[Material from a pointing dataset]
════════════════

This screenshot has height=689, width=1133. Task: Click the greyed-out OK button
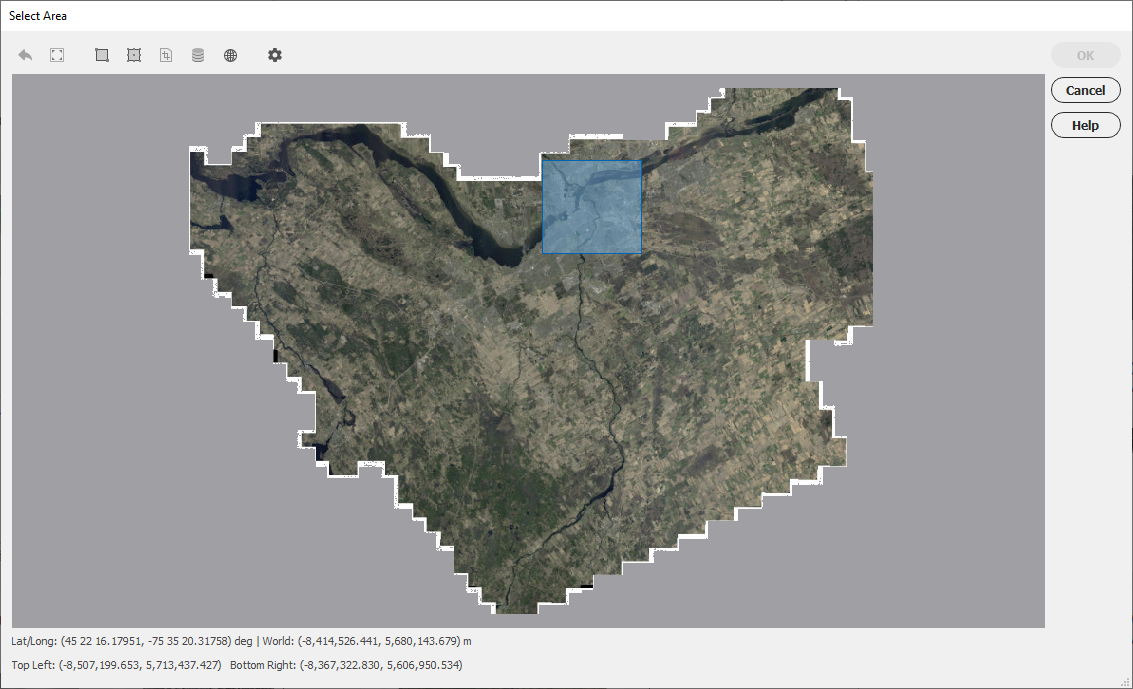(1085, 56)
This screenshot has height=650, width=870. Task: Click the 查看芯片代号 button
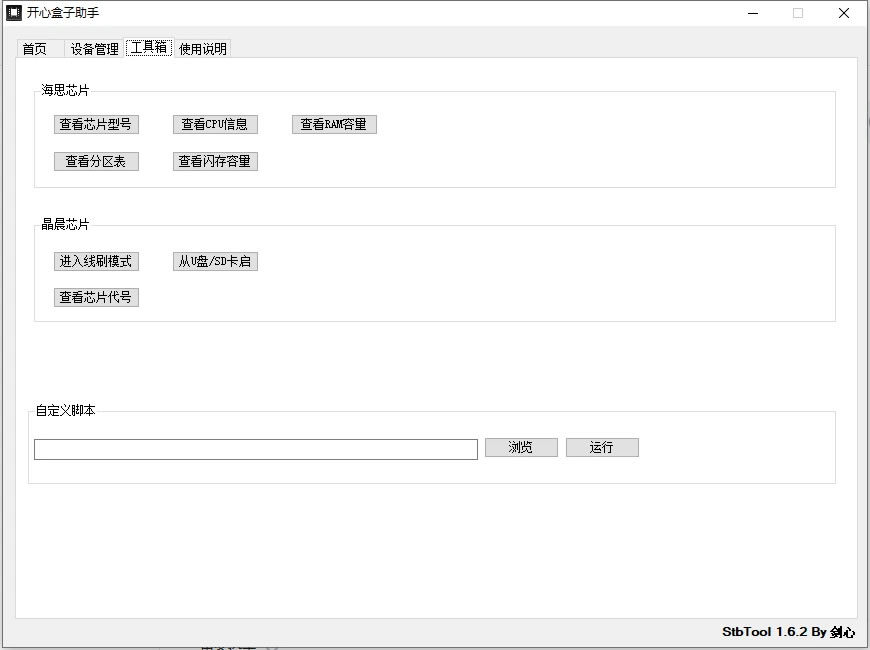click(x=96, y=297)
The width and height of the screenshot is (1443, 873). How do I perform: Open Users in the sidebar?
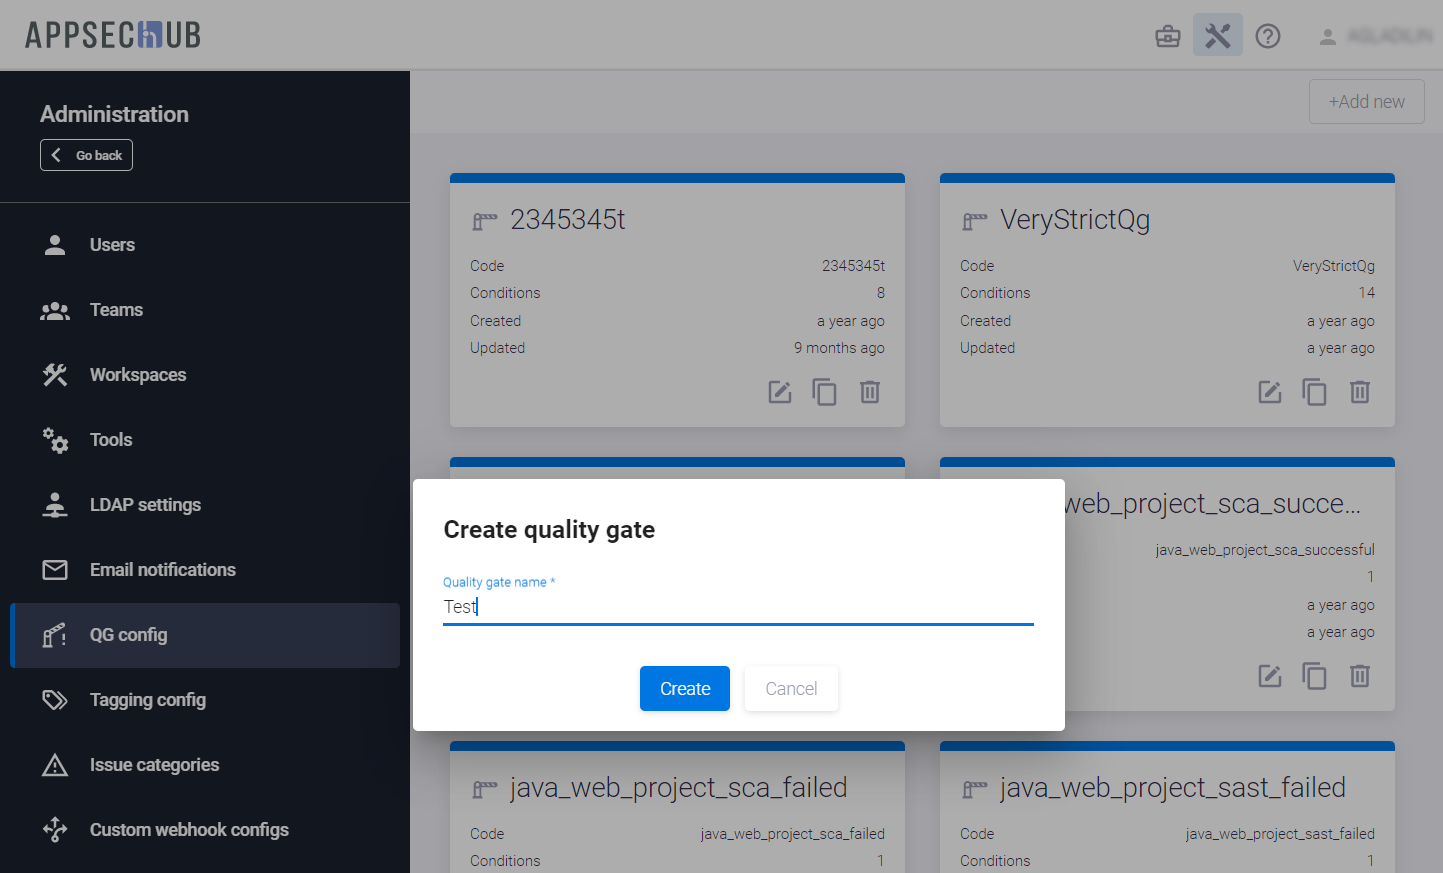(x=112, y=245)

════════════════

● **Exercise**
Convert each line of the material into a Markdown table with the columns Row and Line, numbering the rows and skipping blank lines. Leave the pictures out of the table.

● **Solution below**
| Row | Line |
|---|---|
| 1 | This screenshot has height=689, width=1133. Task: Click the greyed-out OK button |
| 2 | (1085, 56) |
| 3 | This screenshot has height=650, width=870. Task: Click the 查看芯片代号 button |
| 4 | click(x=96, y=297) |
| 5 | The width and height of the screenshot is (1443, 873). How do I perform: Open Users in the sidebar? |
| 6 | (x=112, y=245) |